The pipeline: histogram in OKLab → median cut → k-means refinement with AQ weights → format-aware palette sorting → adaptive Floyd-Steinberg dithering → optional Viterbi DP for run-length optimization.
Usage
Input pixel types
quantize and quantize_rgba take typed pixel slices, not a raw &[u8]
byte buffer:
pub fn quantize(pixels: &[rgb::RGB<u8>], width: usize, height: usize, config: &QuantizeConfig)
-> Result<QuantizeResult, QuantizeError>;
pub fn quantize_rgba(pixels: &[rgb::RGBA<u8>], width: usize, height: usize, config: &QuantizeConfig)
-> Result<QuantizeResult, QuantizeError>;
The element types rgb::RGB<u8> / rgb::RGBA<u8> are re-exported as
zenquant::RGB / zenquant::RGBA. If you already hold a flat Vec<u8> (3 bytes
per RGB pixel, 4 per RGBA), reinterpret it in place with the rgb crate's
FromSlice adapter — no copy, no allocation:
use rgb::FromSlice; // brings `as_rgb` / `as_rgba` into scope
// RGB: width * height * 3 bytes
let pixels: &[rgb::RGB<u8>] = rgb_bytes.as_rgb();
// RGBA: width * height * 4 bytes
let pixels_rgba: &[rgb::RGBA<u8>] = rgba_bytes.as_rgba();
Add rgb = "0.8.53" (the same rgb crate zenquant depends on) as a direct
dependency so these element types — and the FromSlice adapter — are in scope.

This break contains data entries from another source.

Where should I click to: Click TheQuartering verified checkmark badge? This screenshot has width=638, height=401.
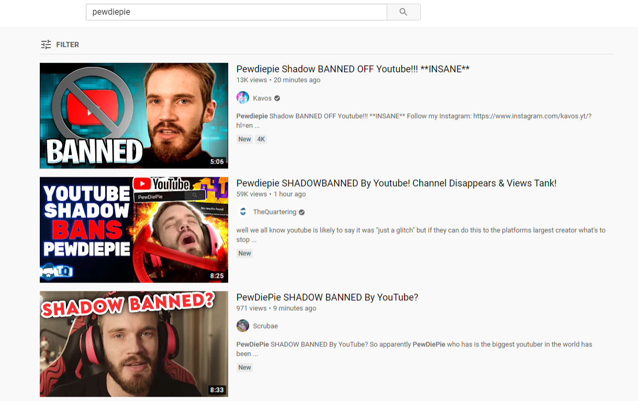pos(302,212)
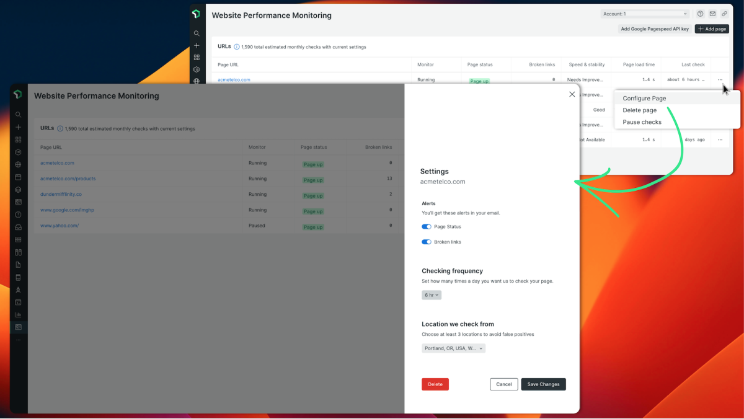Viewport: 744px width, 419px height.
Task: Select Delete page from the context menu
Action: pos(639,110)
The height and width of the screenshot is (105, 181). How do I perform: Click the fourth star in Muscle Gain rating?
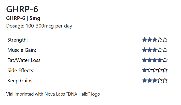pos(160,50)
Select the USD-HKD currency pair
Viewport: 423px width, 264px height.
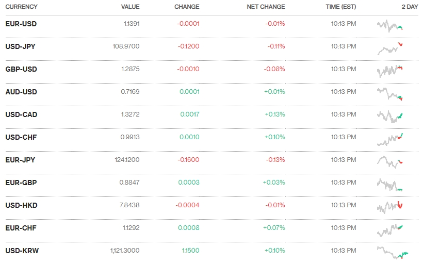[21, 205]
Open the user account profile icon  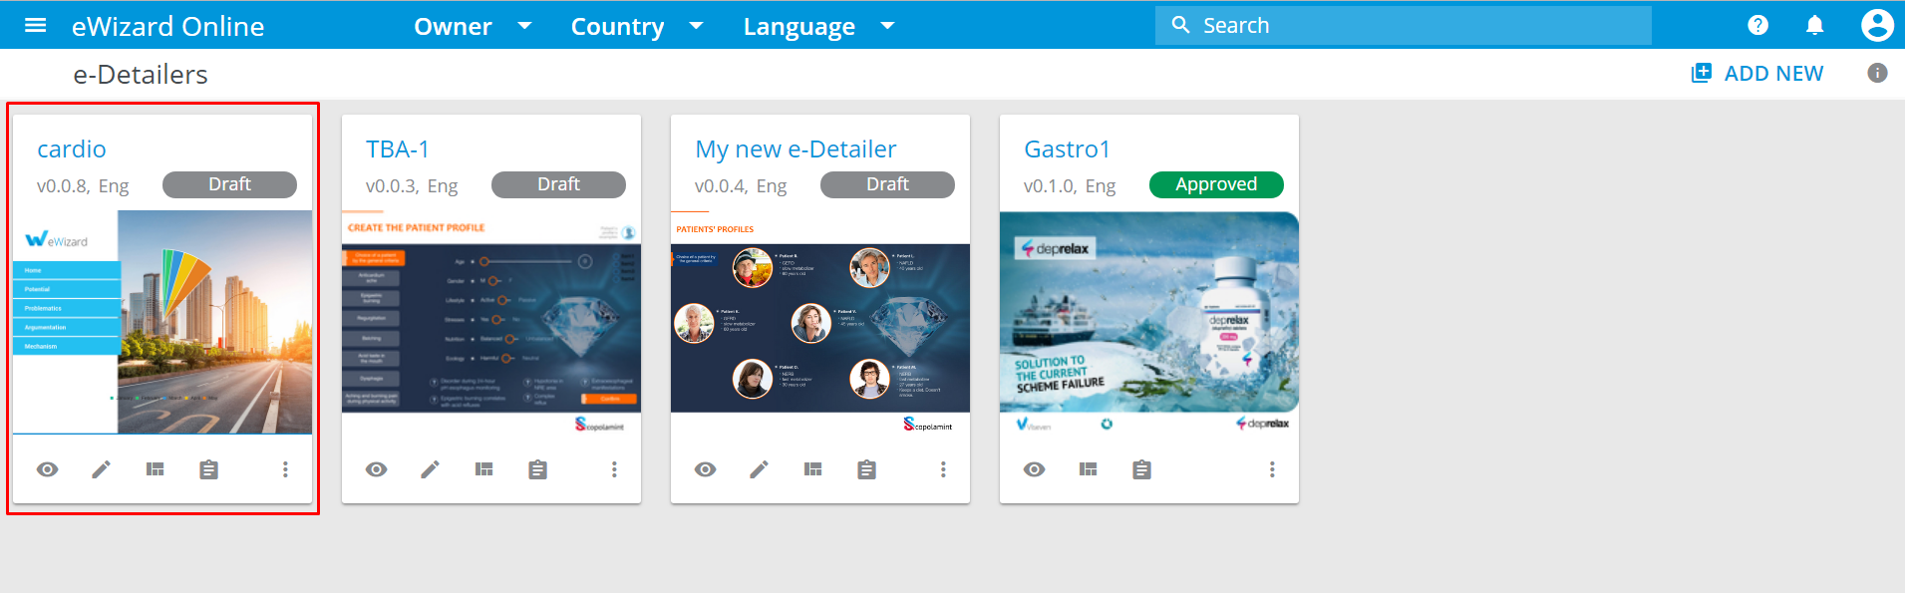coord(1876,26)
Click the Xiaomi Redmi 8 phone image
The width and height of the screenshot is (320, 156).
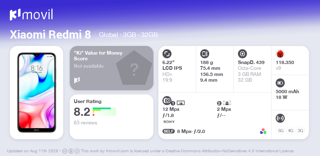[37, 92]
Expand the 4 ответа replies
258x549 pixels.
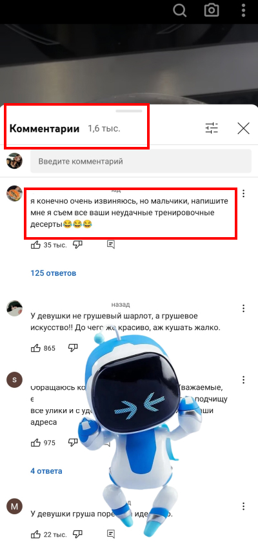click(x=46, y=471)
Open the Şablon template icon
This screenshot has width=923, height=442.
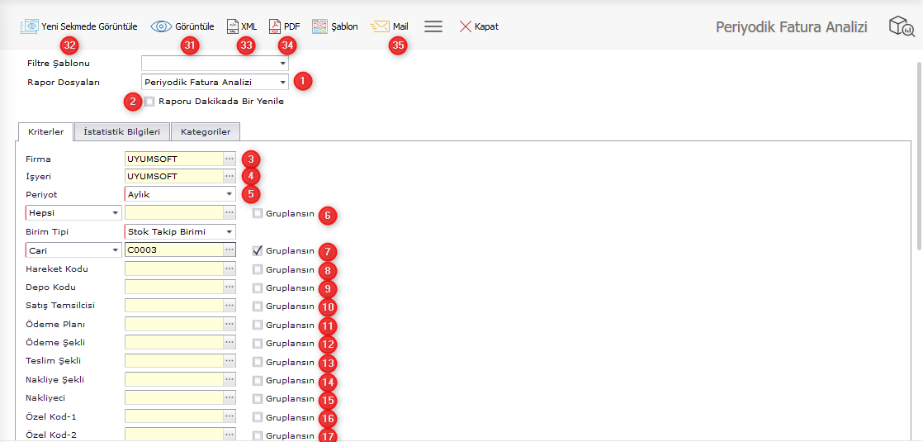pyautogui.click(x=320, y=26)
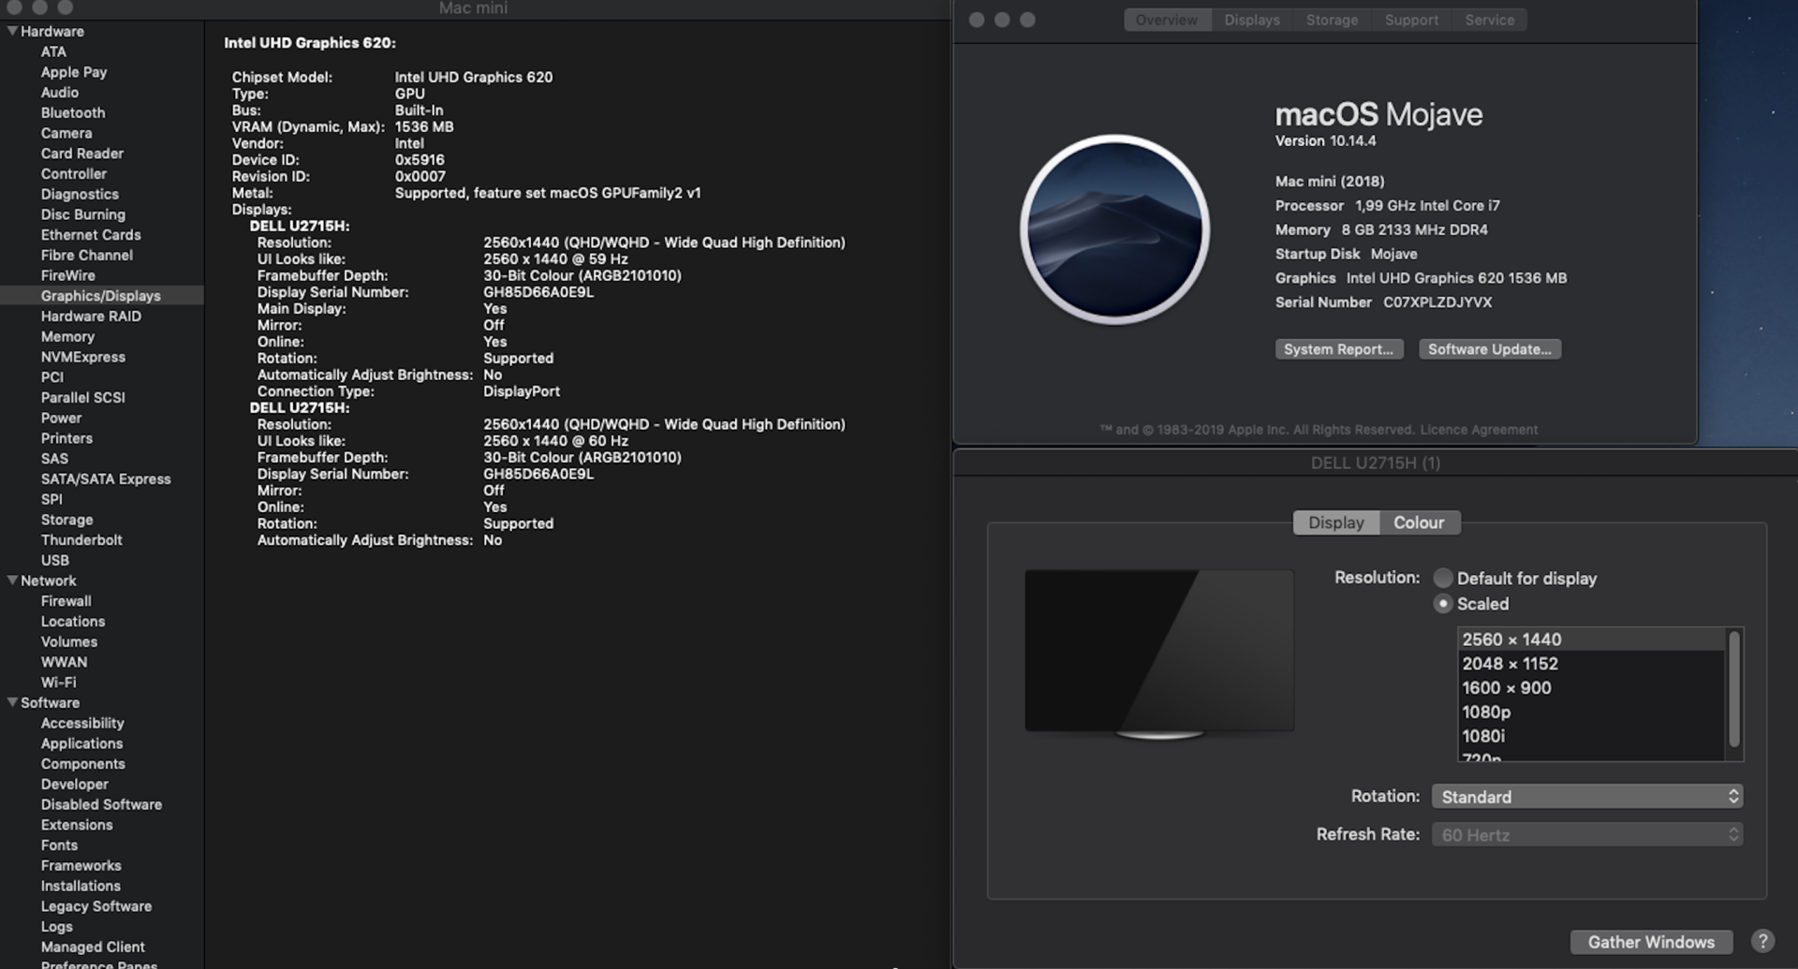Open the Licence Agreement link
Image resolution: width=1798 pixels, height=969 pixels.
point(1479,430)
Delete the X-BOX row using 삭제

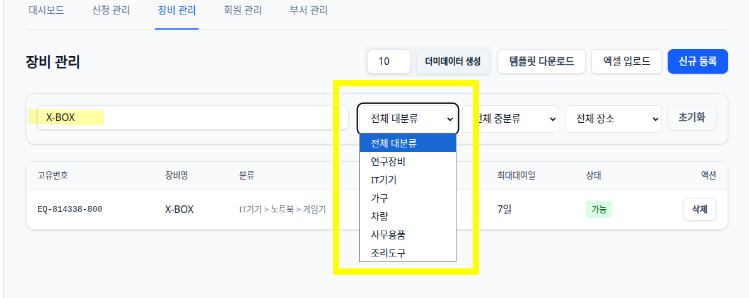click(700, 210)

Quantize RGBA (GIF with transparency)
use zenquant::{QuantizeConfig, OutputFormat};
use rgb::FromSlice;
// `rgba_bytes` is a Vec<u8> of width * height * 4 bytes
let pixels: &[rgb::RGBA<u8>] = rgba_bytes.as_rgba();
let config = QuantizeConfig::new(OutputFormat::Gif);
let result = zenquant::quantize_rgba(pixels, width, height, &config).unwrap();
// Reading the result:
let palette: &[[u8; 3]] = result.palette(); // sRGB triples
let palette_rgba: &[[u8; 4]] = result.palette_rgba(); // same entries, with alpha
let indices: &[u8] = result.indices(); // one index per pixel, row-major
// Binary transparency: one palette entry reserved for transparent pixels
if let Some(idx) = result.transparent_index() { // Option<u8>
// pixels with alpha == 0 map to this index
}
palette() returns &[[u8; 3]] even on the RGBA path; use palette_rgba()
(&[[u8; 4]]) when you need the per-entry alpha, or alpha_table()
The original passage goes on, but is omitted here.